**** Passage given

The Half-Async Trap
The completion queue worked. I’d designed it carefully: when a remote agent finished, it
appended a JSON line to ~/cc-remote-output/.completion-queue.jsonl with a timestamp and
a pulled flag. My Mac would poll that file when ready, consume the completed tasks, and
move on. Async by design. Sleep-resilient. If the Mac was closed when a job finished, the
record waited.
The spawn side was a different story.
To launch a task, my Mac opened an SSH connection to the remote machine, created a task directory, wrote a runner script, and started a tmux session. This took under two seconds when the network cooperated. But those two seconds crossed a reliability boundary: the SSH session had to stay alive long enough to finish all five setup steps. Close the laptop between writing the runner and chmod-ing it, and the SSH connection dropped. The remote was left with a half-created directory — no prompt file, or a runner that would never be made executable. No error surfaced on the Mac. The remote had no way to distinguish “setup in progress” from “setup abandoned.” Partial state, silent.

********

### Requirement 1
Restate the passage on the half-async trap word for word, from start to finish.
### Requirement 2
Quote the part of the entries that opens with the line containing "This screenshot has width=2268, height=616." and closes with the line containing "Looking at the", both included. Leave the pictures out of your answer.
The passage and the entries are separate and unrelated material.

**** Data for the task

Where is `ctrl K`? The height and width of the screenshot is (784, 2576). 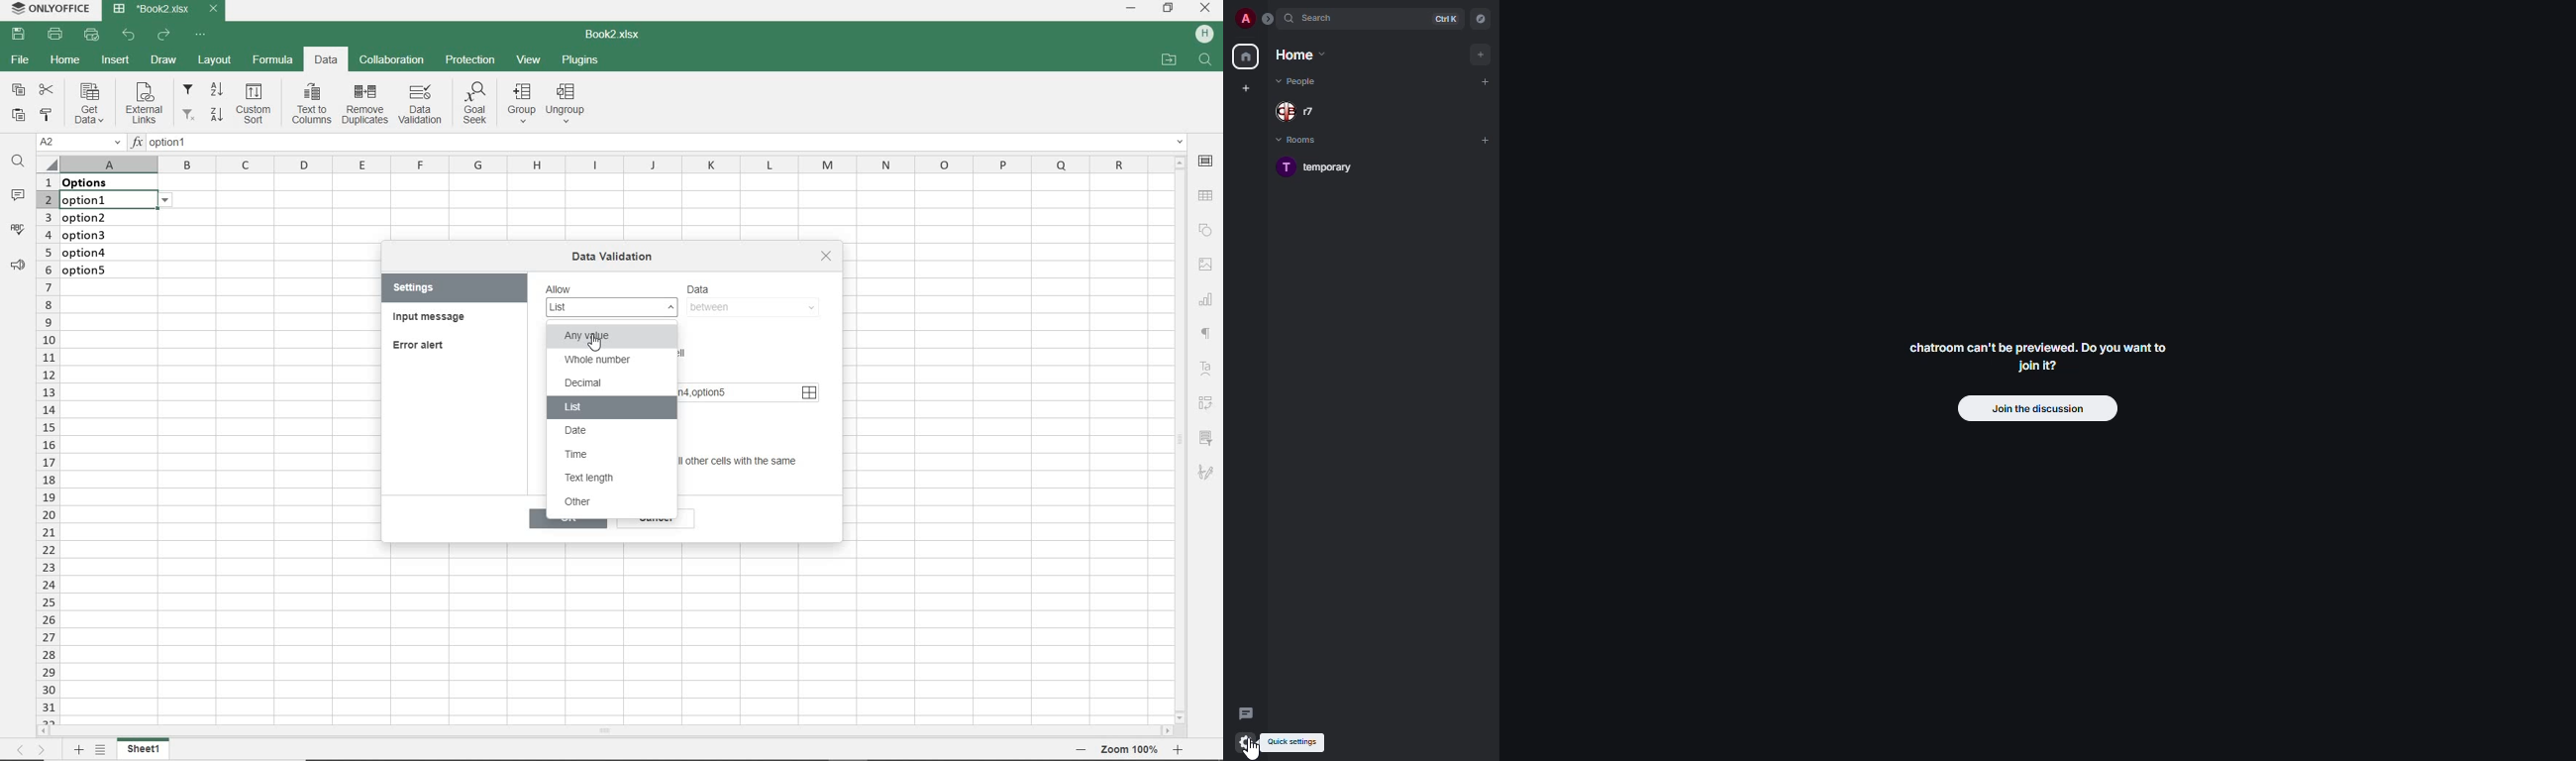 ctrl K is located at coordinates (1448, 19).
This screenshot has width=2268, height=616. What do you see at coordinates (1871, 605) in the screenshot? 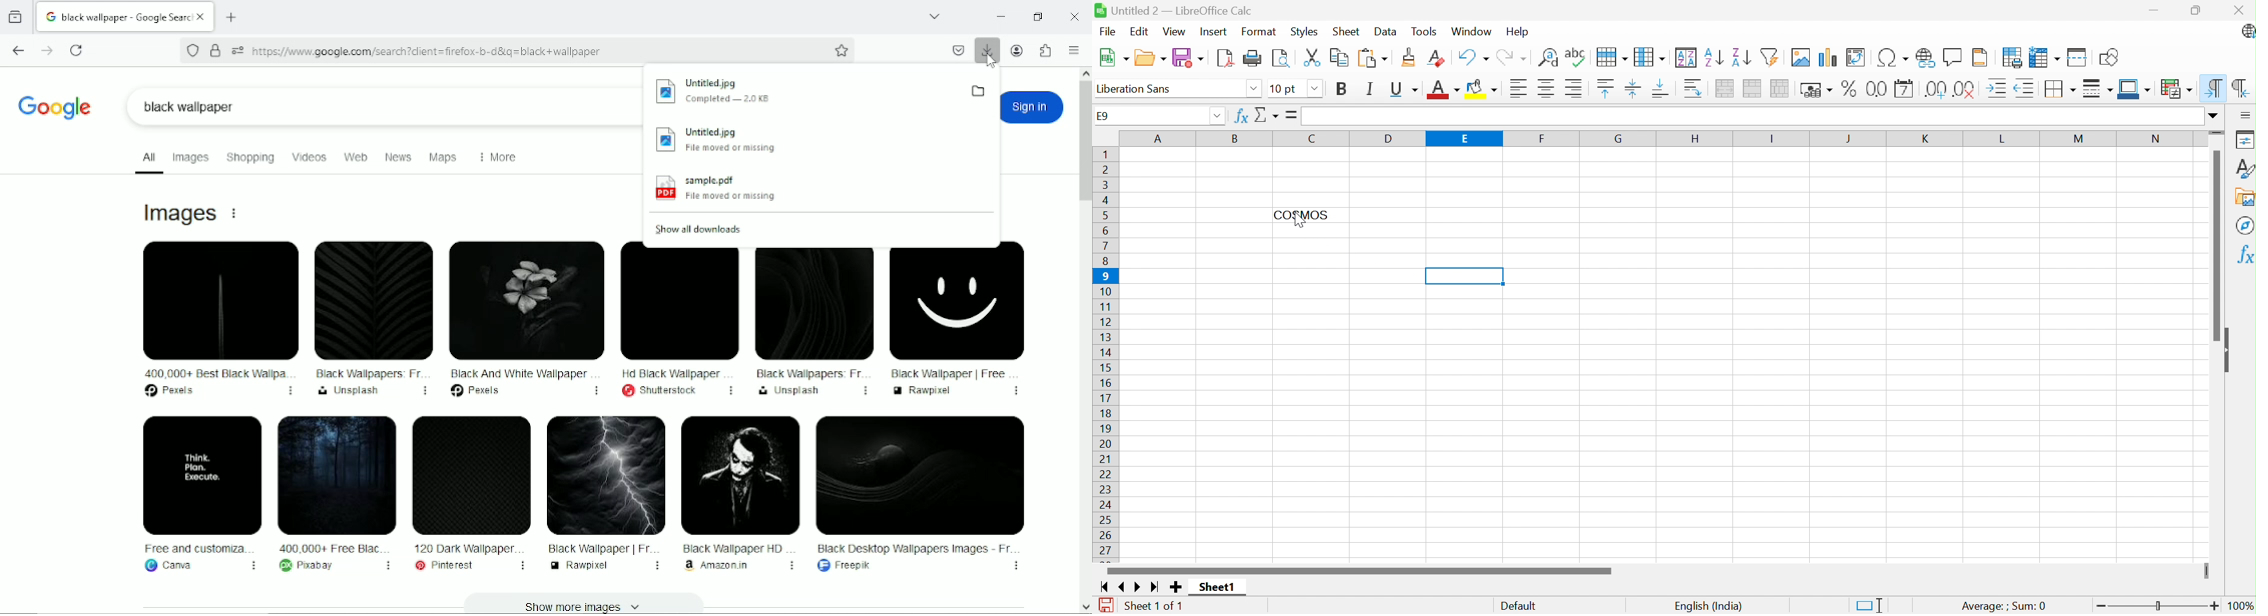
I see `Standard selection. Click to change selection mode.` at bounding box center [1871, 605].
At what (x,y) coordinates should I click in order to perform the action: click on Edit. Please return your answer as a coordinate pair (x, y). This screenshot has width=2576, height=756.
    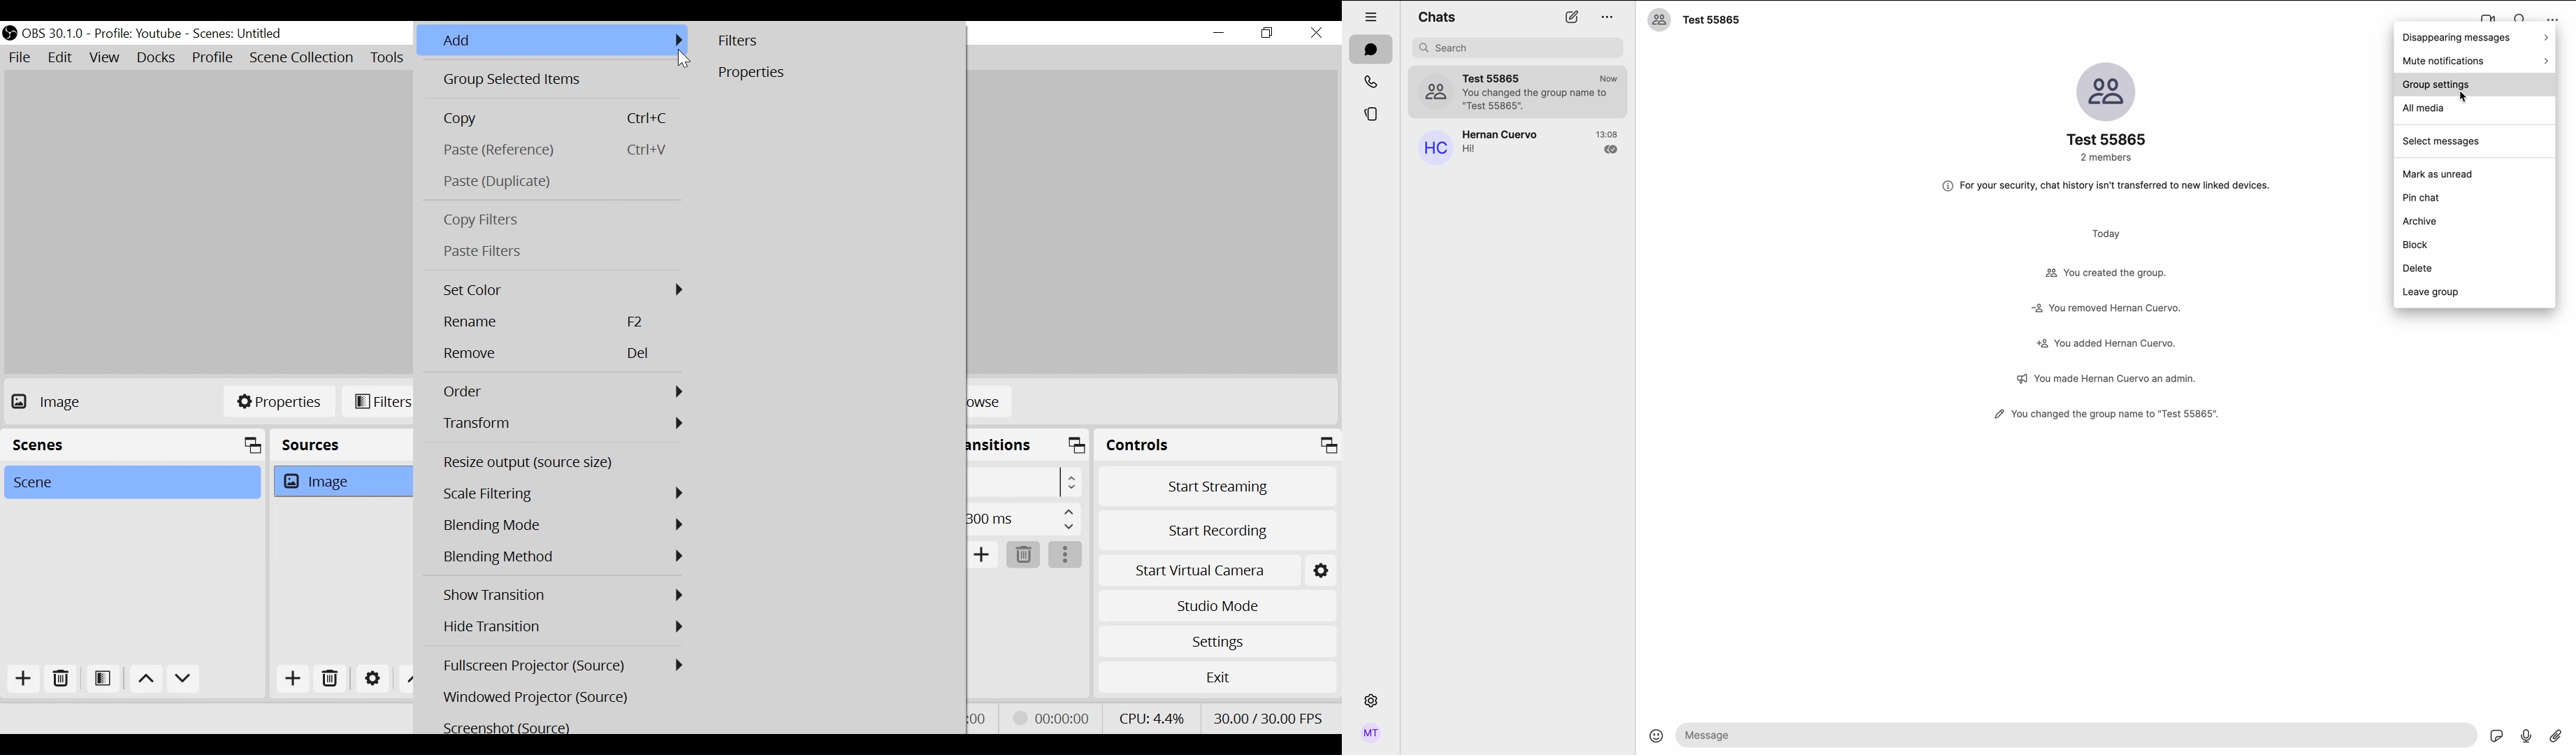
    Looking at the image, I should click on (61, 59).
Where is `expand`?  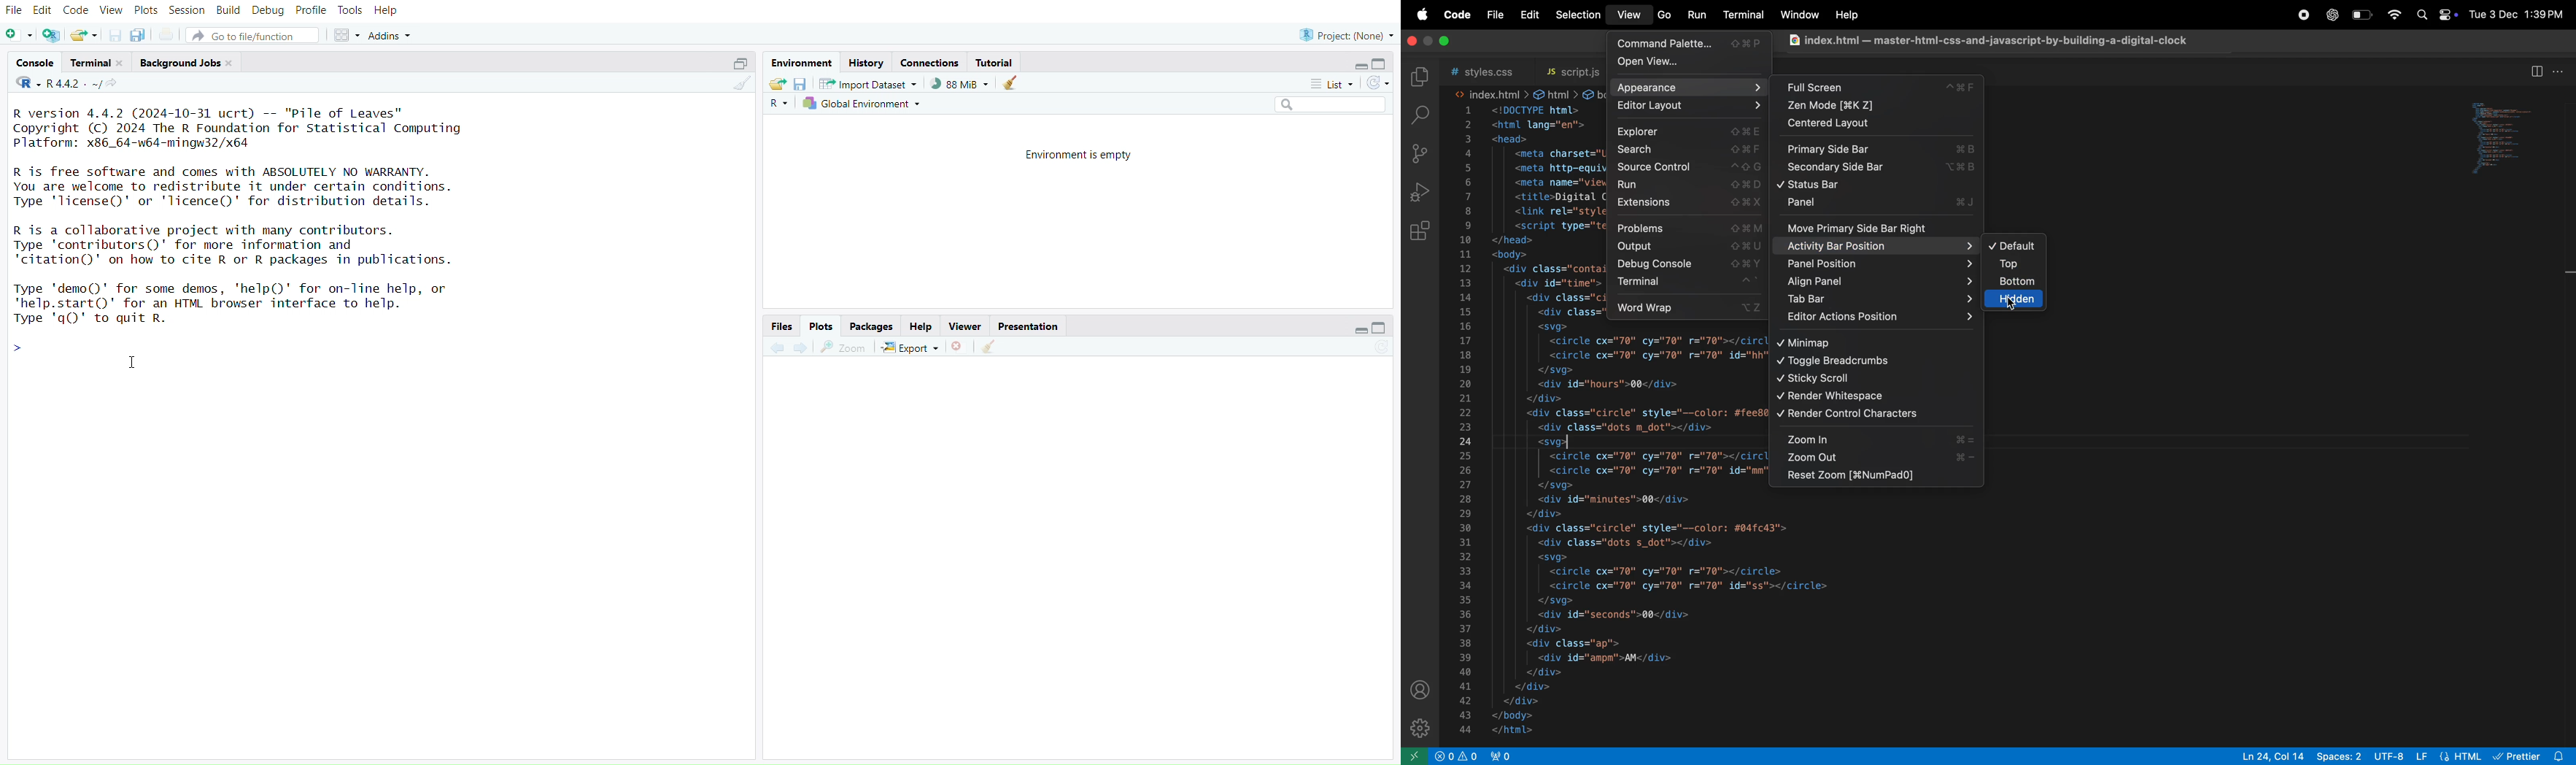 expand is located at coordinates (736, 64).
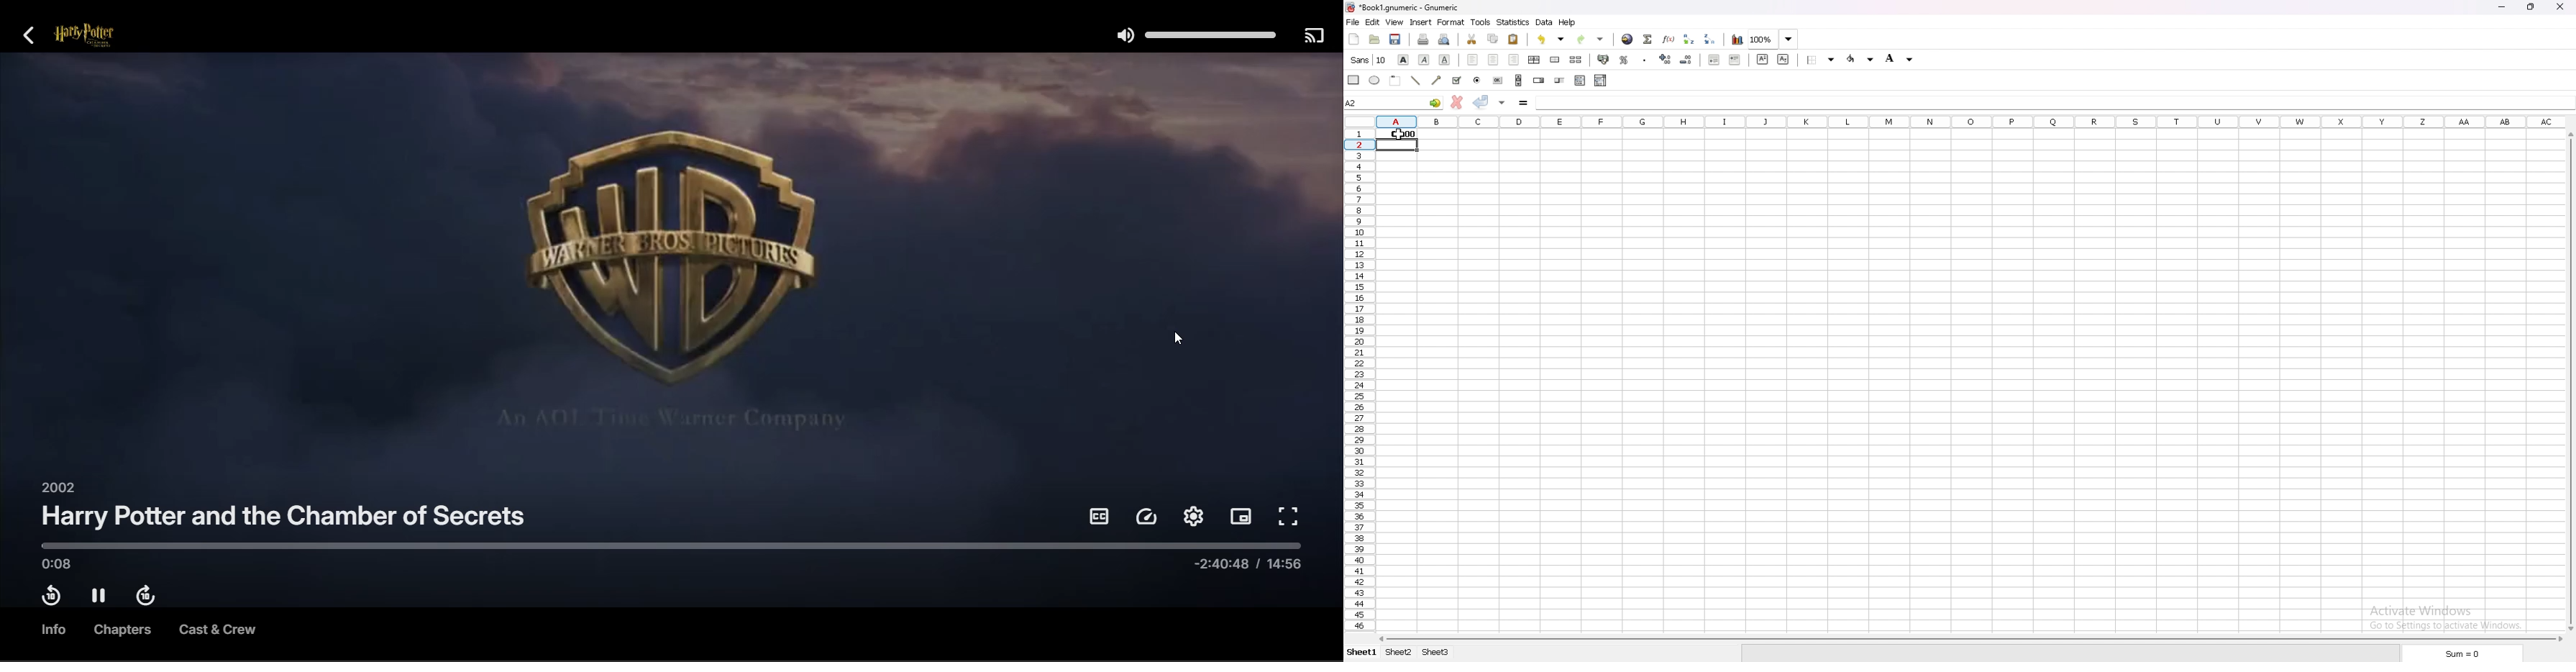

********

### Reply 1
The Half-Async Trap
The completion queue worked. I’d designed it carefully: when a remote agent finished, it
appended a JSON line to ~/cc-remote-output/.completion-queue.jsonl with a timestamp and
a pulled flag. My Mac would poll that file when ready, consume the completed tasks, and
move on. Async by design. Sleep-resilient. If the Mac was closed when a job finished, the
record waited.
The spawn side was a different story.
To launch a task, my Mac opened an SSH connection to the remote machine, created a task directory, wrote a runner script, and started a tmux session. This took under two seconds when the network cooperated. But those two seconds crossed a reliability boundary: the SSH session had to stay alive long enough to finish all five setup steps. Close the laptop between writing the runner and chmod-ing it, and the SSH connection dropped. The remote was left with a half-created directory — no prompt file, or a runner that would never be made executable. No error surfaced on the Mac. The remote had no way to distinguish “setup in progress” from “setup abandoned.” Partial state, silent.

### Reply 2
This screenshot has width=2268, height=616. What do you see at coordinates (1871, 605) in the screenshot? 
I see `Standard selection. Click to change selection mode.` at bounding box center [1871, 605].
At what (x,y) coordinates should I click in order to perform the action: click on Edit. Please return your answer as a coordinate pair (x, y). This screenshot has width=2576, height=756.
    Looking at the image, I should click on (61, 59).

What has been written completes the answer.